O tratamento do problema da Ucrânia é realmente um caso exemplar da maneira mistificadora, desinformativa, alienante e até atemorizadora como a comunicação social dominante se comporta.

CréditosLarry Downing / Reuters

A «Operação Mockingbird» foi uma linha de montagem da propaganda imperial montada pela Agência Central de Inteligência (CIA) norte-americana logo no início da guerra fria para interferir nos principais meios de comunicação social dos Estados Unidos, da Europa e através do mundo.

Os numerosos autores que investigaram o processo revelam que a CIA inscreveu centenas de jornalistas de numerosas nacionalidades nas suas folhas de pagamentos de modo a tornar dominantes as posições do regime norte-americano, se possível em todo o mundo.

O jornalista Carl Bernstein informou, na sequência de uma investigação realizada nos finais dos anos setenta do século passado, que a CIA pagava a mais de 400 jornalistas de 25 empresas jornalísticas proprietárias de publicações sonantes como a Newsweek, Time, Miami Herald, das televisões ABC e NBC e das principais agências de notícias mundiais: AP, UPI e Reuters. O jornal Washington Post, através dos seus proprietários e editores, era uma parte da operação.

«a CIA inscreveu centenas de jornalistas de numerosas nacionalidades nas suas folhas de pagamentos de modo a tornar dominantes as posições do regime norte-americano, se possível em todo o mundo»

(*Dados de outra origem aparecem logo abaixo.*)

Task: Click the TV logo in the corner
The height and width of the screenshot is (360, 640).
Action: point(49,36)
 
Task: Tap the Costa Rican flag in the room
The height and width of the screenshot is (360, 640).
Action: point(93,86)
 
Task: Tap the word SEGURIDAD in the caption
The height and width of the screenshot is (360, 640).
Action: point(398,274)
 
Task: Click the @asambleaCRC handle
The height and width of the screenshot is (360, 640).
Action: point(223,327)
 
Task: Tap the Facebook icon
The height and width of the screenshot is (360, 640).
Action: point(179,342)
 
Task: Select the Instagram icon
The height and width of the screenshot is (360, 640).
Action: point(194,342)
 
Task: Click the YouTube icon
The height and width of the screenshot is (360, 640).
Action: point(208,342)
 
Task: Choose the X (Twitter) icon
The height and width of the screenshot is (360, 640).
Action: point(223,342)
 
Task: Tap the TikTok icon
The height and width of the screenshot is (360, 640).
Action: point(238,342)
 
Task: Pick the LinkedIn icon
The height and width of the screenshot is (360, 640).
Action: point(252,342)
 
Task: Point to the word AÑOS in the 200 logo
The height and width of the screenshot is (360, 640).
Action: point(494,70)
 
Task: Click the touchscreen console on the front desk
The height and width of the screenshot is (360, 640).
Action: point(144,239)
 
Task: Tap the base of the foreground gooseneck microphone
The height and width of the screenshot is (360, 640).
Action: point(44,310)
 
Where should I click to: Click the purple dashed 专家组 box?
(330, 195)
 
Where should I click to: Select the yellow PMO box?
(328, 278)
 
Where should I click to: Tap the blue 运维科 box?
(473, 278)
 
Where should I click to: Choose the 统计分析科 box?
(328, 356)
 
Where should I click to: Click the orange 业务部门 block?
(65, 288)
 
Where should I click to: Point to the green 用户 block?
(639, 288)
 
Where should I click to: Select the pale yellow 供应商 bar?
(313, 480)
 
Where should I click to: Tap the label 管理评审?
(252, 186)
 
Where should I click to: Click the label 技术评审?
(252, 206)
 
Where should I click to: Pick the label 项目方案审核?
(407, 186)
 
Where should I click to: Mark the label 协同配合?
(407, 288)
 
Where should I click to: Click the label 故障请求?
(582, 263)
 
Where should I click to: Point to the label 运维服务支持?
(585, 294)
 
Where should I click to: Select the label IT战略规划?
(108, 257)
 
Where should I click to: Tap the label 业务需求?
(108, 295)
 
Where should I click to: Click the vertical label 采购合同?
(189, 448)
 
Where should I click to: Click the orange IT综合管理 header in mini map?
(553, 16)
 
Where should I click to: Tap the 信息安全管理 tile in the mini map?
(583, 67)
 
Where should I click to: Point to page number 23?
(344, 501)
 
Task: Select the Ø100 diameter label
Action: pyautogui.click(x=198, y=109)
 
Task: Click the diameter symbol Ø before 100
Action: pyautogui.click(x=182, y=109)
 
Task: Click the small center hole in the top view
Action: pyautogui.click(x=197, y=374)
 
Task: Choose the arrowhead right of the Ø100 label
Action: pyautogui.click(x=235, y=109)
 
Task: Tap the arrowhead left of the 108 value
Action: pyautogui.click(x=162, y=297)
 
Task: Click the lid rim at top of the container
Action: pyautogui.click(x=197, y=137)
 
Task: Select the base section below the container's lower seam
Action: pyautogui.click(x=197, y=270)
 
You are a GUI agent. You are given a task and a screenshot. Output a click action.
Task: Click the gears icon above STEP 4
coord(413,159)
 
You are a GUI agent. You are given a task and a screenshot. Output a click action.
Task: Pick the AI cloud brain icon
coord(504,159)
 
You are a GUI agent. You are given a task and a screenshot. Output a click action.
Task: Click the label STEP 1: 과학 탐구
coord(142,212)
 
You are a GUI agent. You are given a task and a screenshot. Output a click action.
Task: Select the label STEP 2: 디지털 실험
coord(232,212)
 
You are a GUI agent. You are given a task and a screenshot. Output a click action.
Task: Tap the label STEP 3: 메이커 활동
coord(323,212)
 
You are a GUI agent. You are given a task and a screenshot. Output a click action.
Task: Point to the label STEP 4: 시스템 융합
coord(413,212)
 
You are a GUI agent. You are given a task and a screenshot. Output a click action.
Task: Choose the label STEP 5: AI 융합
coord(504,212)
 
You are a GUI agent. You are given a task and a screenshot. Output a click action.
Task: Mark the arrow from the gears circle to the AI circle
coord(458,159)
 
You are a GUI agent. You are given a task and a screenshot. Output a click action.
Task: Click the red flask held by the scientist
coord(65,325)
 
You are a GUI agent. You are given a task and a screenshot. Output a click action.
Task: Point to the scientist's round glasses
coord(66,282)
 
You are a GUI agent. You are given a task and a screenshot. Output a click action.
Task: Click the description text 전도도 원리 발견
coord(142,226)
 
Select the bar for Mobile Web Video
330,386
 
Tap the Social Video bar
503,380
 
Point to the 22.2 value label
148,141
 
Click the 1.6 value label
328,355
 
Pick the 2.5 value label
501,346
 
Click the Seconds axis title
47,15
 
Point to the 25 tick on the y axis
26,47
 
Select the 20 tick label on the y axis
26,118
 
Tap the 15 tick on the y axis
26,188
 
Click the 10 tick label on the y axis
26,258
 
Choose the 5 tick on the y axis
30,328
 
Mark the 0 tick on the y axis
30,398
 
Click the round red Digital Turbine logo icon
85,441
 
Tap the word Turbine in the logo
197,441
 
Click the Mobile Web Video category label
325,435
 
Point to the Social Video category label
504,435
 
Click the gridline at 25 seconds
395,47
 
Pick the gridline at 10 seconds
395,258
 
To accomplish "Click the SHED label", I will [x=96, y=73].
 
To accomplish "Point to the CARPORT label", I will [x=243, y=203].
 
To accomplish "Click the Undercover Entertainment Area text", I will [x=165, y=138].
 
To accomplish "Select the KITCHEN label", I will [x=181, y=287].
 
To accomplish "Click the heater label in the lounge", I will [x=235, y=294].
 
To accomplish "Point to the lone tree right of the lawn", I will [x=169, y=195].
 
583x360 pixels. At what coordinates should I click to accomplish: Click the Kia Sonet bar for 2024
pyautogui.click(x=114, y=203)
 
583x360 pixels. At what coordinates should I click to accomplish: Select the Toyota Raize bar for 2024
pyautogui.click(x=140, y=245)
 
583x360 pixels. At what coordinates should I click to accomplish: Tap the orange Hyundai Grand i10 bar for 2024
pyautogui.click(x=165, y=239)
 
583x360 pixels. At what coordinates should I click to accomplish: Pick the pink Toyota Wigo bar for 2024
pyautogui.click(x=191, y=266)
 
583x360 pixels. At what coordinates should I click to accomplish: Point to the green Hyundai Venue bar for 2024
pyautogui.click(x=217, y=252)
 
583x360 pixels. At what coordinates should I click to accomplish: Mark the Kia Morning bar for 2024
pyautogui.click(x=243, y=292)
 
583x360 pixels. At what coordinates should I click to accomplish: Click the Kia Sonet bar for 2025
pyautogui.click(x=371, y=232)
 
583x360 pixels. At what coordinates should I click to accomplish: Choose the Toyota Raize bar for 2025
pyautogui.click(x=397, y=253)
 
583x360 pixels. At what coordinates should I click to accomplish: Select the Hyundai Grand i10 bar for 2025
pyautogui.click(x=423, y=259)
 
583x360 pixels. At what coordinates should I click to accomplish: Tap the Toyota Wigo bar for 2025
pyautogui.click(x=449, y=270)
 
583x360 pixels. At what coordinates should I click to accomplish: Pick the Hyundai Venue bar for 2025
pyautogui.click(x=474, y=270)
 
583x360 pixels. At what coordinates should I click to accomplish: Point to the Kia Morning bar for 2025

William Scharp, advogado que foi uma figura de relevo no caso da morte de Martin Luther King, explicou que a CIA financiava milhares de jornalistas, além de ter as suas próprias organizações de media. Para a agência, revelou um antigo membro da rede de propaganda, «era mais barato pagar a um jornalista do que a uma prostituta». E Thomas Braden, chefe de divisão de um departamento governamental de Washington, testemunhou que «não havia limite de dinheiro para gastar, não havia limites para as actividades a realizar na guerra fria secreta». A «Operação Mockingbird» funcionava, segundo a mesma fonte, «como uma multinacional».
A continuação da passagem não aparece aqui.